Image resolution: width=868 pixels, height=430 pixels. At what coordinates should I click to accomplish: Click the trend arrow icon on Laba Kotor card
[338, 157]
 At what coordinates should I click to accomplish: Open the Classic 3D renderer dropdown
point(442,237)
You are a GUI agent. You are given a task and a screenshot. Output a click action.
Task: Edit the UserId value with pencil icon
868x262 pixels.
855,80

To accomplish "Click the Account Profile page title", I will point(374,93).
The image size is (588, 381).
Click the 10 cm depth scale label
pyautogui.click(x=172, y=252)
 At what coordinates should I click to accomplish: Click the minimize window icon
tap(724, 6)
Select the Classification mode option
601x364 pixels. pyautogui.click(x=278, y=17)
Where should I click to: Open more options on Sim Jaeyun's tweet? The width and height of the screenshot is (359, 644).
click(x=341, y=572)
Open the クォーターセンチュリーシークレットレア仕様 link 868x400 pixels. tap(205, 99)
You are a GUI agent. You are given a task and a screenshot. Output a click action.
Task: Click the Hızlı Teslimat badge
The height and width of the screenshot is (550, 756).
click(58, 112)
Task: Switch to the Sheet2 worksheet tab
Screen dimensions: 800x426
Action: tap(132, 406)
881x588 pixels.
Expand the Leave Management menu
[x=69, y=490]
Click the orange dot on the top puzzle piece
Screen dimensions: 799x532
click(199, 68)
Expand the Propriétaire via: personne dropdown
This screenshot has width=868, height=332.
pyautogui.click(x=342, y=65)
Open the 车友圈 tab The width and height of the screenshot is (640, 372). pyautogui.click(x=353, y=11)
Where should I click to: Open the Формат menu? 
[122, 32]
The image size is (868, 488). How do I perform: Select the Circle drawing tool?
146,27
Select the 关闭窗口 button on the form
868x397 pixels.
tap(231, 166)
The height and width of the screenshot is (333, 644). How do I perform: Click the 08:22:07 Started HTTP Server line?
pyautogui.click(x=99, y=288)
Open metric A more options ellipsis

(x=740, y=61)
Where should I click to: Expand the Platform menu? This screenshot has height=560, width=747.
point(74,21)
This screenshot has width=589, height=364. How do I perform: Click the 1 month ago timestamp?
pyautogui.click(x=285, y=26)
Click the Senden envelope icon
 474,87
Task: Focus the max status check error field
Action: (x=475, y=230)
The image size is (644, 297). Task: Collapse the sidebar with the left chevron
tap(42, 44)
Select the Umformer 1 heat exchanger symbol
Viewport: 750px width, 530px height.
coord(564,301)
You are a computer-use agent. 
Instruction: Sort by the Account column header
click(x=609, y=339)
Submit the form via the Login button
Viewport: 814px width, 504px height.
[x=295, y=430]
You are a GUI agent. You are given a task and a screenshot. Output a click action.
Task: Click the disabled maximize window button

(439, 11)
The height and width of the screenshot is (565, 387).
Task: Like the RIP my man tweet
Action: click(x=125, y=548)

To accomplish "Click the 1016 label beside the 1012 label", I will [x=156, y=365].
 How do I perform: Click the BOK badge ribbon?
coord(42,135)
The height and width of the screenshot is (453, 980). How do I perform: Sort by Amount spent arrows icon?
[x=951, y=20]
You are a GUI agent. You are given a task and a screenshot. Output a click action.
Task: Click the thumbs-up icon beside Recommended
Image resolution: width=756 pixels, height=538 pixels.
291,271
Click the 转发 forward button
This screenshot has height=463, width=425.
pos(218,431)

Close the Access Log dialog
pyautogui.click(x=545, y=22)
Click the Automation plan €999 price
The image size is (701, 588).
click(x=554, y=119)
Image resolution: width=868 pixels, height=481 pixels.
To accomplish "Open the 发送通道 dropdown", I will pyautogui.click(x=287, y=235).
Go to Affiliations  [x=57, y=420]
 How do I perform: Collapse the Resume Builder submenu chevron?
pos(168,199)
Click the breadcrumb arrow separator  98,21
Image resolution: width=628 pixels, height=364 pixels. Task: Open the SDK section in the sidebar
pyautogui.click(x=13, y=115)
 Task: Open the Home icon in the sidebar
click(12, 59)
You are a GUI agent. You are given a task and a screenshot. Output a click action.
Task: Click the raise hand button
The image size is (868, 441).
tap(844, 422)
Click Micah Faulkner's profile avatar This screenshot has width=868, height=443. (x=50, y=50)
★ ★ ★ ★ ★ ★ ★
Your instructions:
Above are the records; copy every line in them that holds the word "beside".

Worked solution:
To accomplish "Click the 1016 label beside the 1012 label", I will [x=156, y=365].
Task: Click the thumbs-up icon beside Recommended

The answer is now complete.